Try adding this to your .bashrc file:
export PYTORCH_CUDA_ALLOC_CONF=garbage_collection_threshold:0.6,max_split_size_mb:128
And the sourcing it by running:
source ~/.bashrc
Well for some reason I couldn't find the config file for LDSR, so I downloaded the model ckpt and checked the 'state_dict', and there does not seem to be attention in the decoder.
In the Decode class from "<>\stablediffusion\ldm\modules\diffusionmodules\model.py", there is the attn_type
kwarg which I guess is set to 'none' in LDSR ? But given the Traceback you got there is definitely some attention going on.

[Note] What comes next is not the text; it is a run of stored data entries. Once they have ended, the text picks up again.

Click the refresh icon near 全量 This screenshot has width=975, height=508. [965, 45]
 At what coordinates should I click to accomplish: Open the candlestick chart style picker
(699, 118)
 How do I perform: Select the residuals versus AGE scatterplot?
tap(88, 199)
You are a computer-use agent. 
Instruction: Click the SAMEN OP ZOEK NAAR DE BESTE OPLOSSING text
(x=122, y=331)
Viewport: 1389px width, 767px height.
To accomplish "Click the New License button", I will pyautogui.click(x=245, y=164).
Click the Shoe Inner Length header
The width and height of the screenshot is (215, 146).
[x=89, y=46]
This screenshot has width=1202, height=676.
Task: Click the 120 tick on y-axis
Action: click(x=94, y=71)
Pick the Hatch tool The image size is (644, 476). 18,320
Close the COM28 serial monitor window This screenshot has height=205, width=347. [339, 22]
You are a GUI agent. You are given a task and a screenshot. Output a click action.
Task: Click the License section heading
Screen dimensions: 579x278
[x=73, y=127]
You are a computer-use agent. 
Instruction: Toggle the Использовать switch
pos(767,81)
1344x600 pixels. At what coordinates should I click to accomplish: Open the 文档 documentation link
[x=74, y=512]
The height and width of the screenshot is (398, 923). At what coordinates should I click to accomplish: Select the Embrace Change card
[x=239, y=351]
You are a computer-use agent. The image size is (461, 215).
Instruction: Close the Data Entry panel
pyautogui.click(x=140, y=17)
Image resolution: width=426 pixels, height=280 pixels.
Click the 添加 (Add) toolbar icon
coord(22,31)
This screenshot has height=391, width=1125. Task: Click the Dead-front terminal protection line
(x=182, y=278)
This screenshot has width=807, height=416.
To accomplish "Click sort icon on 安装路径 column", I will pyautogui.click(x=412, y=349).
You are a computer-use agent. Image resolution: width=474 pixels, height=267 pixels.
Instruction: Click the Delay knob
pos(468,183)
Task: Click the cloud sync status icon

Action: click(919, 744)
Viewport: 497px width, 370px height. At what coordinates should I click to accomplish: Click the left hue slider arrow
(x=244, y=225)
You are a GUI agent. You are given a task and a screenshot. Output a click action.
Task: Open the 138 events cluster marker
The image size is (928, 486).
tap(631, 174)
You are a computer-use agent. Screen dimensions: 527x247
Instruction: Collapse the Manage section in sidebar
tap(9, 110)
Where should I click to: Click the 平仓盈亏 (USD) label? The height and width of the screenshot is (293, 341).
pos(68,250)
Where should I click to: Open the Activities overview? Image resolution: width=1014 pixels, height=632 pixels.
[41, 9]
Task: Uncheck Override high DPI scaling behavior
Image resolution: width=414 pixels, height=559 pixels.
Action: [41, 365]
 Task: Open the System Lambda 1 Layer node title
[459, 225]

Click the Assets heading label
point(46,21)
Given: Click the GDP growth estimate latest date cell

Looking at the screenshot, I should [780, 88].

Btw 2 things I did not say in my first message:
- I did manage to infer on higher res thanks to xformers. On a 3090 I was able to do 256->1024. 512->2048 was way too much for me.
- I'm running the gradio script, no idea about the differences with the streamlit one.
Looking into SDv2's config file, there is the comment:
# attn_type: "vanilla-xformers" this model needs efficient attention to be feasible on HR data, also the decoder seems to break in half precision (UNet is fine though)
Your xformers setup might not work ? Maybe try checking the value of XFORMERS_IS_AVAILABLE
in "<>\stablediffusion\ldm\modules\diffusionmodules\model.py".
Hope this helps
Edit: checking into SDv2's 'stat_dict', I do find attention layers in the decoder this time
Xformers does work, I was using it with the main sampler since it is required for 768 on 4090, it also lists the xformer overwrites in console. Cant do any bashrc since this is a windows machine, not everyone runs linux.
Mine tried to allocate 900.00 GiB after reaching 100%. No difference with or without Xformers for me. Running it on colab with the following command:
`!python scripts/gradio/superresolution.py configs/stable-diffusion/x4-upscaling.yaml '/content/drive/MyDrive/AI/models/x4-upscaler-ema.ckpt'
PS: txt2img works fine with the setup
This is actually an issue with the decode first stage. Any high res image uses an excessive amount of vram. I can actually encode a tensor of 960x704 but can’t decode the result since I run out of vram. This is also an issue with img2img. After about 2048 it can still encode but decode needs WAY too much vram. I was considering testing using ldsr ckpt/decode to see if I can get an image out that way. Just sucks it would have to load 2 models to do it.
Also attempted to allocate 2034GB when upscaling 768x768 image. My reading of the above discussion is that this is not surprising given the model architecture.
I guess i'm punting on the superresolution until I have time to dig a little deeper on it
As a professional developer, I don't release something if it doesn't work. Unless your intended users are people running massive server farms.